→ **Data for this exercise**:

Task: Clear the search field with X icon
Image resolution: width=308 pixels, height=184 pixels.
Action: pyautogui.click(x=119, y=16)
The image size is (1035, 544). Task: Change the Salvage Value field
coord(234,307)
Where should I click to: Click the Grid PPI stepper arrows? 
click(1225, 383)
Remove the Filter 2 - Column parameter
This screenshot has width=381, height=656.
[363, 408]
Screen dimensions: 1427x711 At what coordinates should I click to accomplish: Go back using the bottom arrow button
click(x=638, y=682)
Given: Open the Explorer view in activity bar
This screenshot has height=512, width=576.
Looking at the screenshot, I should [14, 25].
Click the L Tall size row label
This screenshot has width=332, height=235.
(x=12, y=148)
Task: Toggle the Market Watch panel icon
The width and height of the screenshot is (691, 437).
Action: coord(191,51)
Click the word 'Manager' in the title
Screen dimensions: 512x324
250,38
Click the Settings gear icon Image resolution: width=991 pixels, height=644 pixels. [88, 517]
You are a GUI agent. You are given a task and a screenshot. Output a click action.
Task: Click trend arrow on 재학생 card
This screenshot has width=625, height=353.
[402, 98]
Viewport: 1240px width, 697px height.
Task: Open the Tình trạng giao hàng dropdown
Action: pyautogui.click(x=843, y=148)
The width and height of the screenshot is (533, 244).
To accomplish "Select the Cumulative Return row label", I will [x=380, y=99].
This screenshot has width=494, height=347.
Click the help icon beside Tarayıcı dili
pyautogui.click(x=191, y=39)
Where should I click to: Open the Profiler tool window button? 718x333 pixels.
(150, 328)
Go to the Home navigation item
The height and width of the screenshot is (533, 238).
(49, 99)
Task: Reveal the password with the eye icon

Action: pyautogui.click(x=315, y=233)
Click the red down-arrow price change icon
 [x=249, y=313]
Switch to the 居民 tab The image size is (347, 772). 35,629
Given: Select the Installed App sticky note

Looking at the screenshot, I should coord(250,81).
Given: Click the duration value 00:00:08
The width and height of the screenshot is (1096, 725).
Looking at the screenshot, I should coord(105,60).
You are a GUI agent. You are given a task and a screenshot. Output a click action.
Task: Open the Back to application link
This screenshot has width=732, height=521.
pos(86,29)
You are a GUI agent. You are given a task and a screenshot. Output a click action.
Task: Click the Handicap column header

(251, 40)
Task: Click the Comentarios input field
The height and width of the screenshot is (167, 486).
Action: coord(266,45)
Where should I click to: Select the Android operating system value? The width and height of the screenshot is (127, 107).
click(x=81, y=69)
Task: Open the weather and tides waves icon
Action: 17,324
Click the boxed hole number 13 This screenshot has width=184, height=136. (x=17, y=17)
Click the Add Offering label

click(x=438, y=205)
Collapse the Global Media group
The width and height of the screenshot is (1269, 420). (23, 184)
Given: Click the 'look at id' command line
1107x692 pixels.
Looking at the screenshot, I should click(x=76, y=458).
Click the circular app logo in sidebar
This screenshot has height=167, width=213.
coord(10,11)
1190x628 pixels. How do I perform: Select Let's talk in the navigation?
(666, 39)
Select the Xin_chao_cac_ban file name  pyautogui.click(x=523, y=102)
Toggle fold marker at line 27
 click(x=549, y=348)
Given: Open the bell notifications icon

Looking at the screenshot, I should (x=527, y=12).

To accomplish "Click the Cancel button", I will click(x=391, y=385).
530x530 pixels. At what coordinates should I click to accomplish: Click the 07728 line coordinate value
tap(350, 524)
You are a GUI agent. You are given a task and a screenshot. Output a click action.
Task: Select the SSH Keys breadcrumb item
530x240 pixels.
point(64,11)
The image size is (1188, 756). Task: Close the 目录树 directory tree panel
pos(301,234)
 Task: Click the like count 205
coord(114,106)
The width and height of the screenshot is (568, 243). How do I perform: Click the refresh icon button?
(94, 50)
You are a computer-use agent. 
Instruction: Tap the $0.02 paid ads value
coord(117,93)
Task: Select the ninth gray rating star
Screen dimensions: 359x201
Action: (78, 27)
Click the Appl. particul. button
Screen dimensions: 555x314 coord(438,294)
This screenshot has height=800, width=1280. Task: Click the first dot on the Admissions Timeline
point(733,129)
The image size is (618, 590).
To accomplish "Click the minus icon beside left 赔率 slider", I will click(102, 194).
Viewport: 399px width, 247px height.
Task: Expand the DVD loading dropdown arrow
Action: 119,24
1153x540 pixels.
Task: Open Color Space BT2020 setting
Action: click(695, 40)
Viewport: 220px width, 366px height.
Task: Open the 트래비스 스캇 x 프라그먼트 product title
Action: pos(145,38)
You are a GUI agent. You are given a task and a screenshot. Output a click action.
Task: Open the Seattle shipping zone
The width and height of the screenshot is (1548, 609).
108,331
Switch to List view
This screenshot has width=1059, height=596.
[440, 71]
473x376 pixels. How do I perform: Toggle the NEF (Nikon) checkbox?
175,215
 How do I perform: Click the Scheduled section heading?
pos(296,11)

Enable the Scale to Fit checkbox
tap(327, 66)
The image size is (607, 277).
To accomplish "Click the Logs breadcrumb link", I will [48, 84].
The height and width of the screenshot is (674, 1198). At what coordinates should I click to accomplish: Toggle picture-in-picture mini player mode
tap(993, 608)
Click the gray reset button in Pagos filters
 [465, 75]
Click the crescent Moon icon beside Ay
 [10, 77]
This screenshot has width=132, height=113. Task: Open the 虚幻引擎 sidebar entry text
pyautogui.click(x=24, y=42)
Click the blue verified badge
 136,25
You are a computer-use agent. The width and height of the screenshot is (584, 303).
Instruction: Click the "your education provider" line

→ **What you are asked to do**: Retype each line of the material above exactly.

→ **Response to the task**:
Task: Clear the search field with X icon
Image resolution: width=308 pixels, height=184 pixels.
Action: pyautogui.click(x=119, y=16)
The image size is (1035, 544). Task: Change the Salvage Value field
coord(234,307)
Where should I click to: Click the Grid PPI stepper arrows? 
click(1225, 383)
Remove the Filter 2 - Column parameter
This screenshot has width=381, height=656.
[363, 408]
Screen dimensions: 1427x711 At what coordinates should I click to accomplish: Go back using the bottom arrow button
click(x=638, y=682)
Given: Open the Explorer view in activity bar
This screenshot has height=512, width=576.
Looking at the screenshot, I should [14, 25].
Click the L Tall size row label
This screenshot has width=332, height=235.
(x=12, y=148)
Task: Toggle the Market Watch panel icon
The width and height of the screenshot is (691, 437).
Action: coord(191,51)
Click the word 'Manager' in the title
Screen dimensions: 512x324
250,38
Click the Settings gear icon Image resolution: width=991 pixels, height=644 pixels. [88, 517]
You are a GUI agent. You are given a task and a screenshot. Output a click action.
Task: Click trend arrow on 재학생 card
This screenshot has width=625, height=353.
[402, 98]
Viewport: 1240px width, 697px height.
Task: Open the Tình trạng giao hàng dropdown
Action: pyautogui.click(x=843, y=148)
The width and height of the screenshot is (533, 244).
To accomplish "Select the Cumulative Return row label", I will [x=380, y=99].
This screenshot has width=494, height=347.
Click the help icon beside Tarayıcı dili
pyautogui.click(x=191, y=39)
Where should I click to: Open the Profiler tool window button? 718x333 pixels.
(150, 328)
Go to the Home navigation item
The height and width of the screenshot is (533, 238).
(49, 99)
Task: Reveal the password with the eye icon

Action: pyautogui.click(x=315, y=233)
Click the red down-arrow price change icon
 [x=249, y=313]
Switch to the 居民 tab The image size is (347, 772). 35,629
Given: Select the Installed App sticky note

Looking at the screenshot, I should coord(250,81).
Given: Click the duration value 00:00:08
The width and height of the screenshot is (1096, 725).
Looking at the screenshot, I should coord(105,60).
You are a GUI agent. You are given a task and a screenshot. Output a click action.
Task: Open the Back to application link
This screenshot has width=732, height=521.
pos(86,29)
You are a GUI agent. You are given a task and a screenshot. Output a click action.
Task: Click the Handicap column header

(251, 40)
Task: Click the Comentarios input field
The height and width of the screenshot is (167, 486).
Action: coord(266,45)
Where should I click to: Select the Android operating system value? The width and height of the screenshot is (127, 107).
click(x=81, y=69)
Task: Open the weather and tides waves icon
Action: 17,324
Click the boxed hole number 13 This screenshot has width=184, height=136. (x=17, y=17)
Click the Add Offering label

click(x=438, y=205)
Collapse the Global Media group
The width and height of the screenshot is (1269, 420). (23, 184)
Given: Click the 'look at id' command line
1107x692 pixels.
Looking at the screenshot, I should click(x=76, y=458).
Click the circular app logo in sidebar
This screenshot has height=167, width=213.
coord(10,11)
1190x628 pixels. How do I perform: Select Let's talk in the navigation?
(666, 39)
Select the Xin_chao_cac_ban file name  pyautogui.click(x=523, y=102)
Toggle fold marker at line 27
 click(x=549, y=348)
Given: Open the bell notifications icon

Looking at the screenshot, I should (x=527, y=12).

To accomplish "Click the Cancel button", I will click(x=391, y=385).
530x530 pixels. At what coordinates should I click to accomplish: Click the 07728 line coordinate value
tap(350, 524)
You are a GUI agent. You are given a task and a screenshot. Output a click action.
Task: Select the SSH Keys breadcrumb item
530x240 pixels.
point(64,11)
The image size is (1188, 756). Task: Close the 目录树 directory tree panel
pos(301,234)
 Task: Click the like count 205
coord(114,106)
The width and height of the screenshot is (568, 243). How do I perform: Click the refresh icon button?
(94, 50)
You are a computer-use agent. 
Instruction: Tap the $0.02 paid ads value
coord(117,93)
Task: Select the ninth gray rating star
Screen dimensions: 359x201
Action: (78, 27)
Click the Appl. particul. button
Screen dimensions: 555x314 coord(438,294)
This screenshot has height=800, width=1280. Task: Click the first dot on the Admissions Timeline
point(733,129)
The image size is (618, 590).
To accomplish "Click the minus icon beside left 赔率 slider", I will click(102, 194).
Viewport: 399px width, 247px height.
Task: Expand the DVD loading dropdown arrow
Action: 119,24
1153x540 pixels.
Task: Open Color Space BT2020 setting
Action: click(695, 40)
Viewport: 220px width, 366px height.
Task: Open the 트래비스 스캇 x 프라그먼트 product title
Action: pos(145,38)
You are a GUI agent. You are given a task and a screenshot. Output a click action.
Task: Open the Seattle shipping zone
The width and height of the screenshot is (1548, 609).
108,331
Switch to List view
This screenshot has width=1059, height=596.
[440, 71]
473x376 pixels. How do I perform: Toggle the NEF (Nikon) checkbox?
175,215
 How do I perform: Click the Scheduled section heading?
pos(296,11)

Enable the Scale to Fit checkbox
tap(327, 66)
The image size is (607, 277).
To accomplish "Click the Logs breadcrumb link", I will [48, 84].
The height and width of the screenshot is (674, 1198). At what coordinates should I click to accomplish: Toggle picture-in-picture mini player mode
tap(993, 608)
Click the gray reset button in Pagos filters
 [465, 75]
Click the crescent Moon icon beside Ay
 [10, 77]
This screenshot has width=132, height=113. Task: Open the 虚幻引擎 sidebar entry text
pyautogui.click(x=24, y=42)
Click the blue verified badge
 136,25
You are a computer-use agent. The width and height of the screenshot is (584, 303).
Instruction: Click the "your education provider" line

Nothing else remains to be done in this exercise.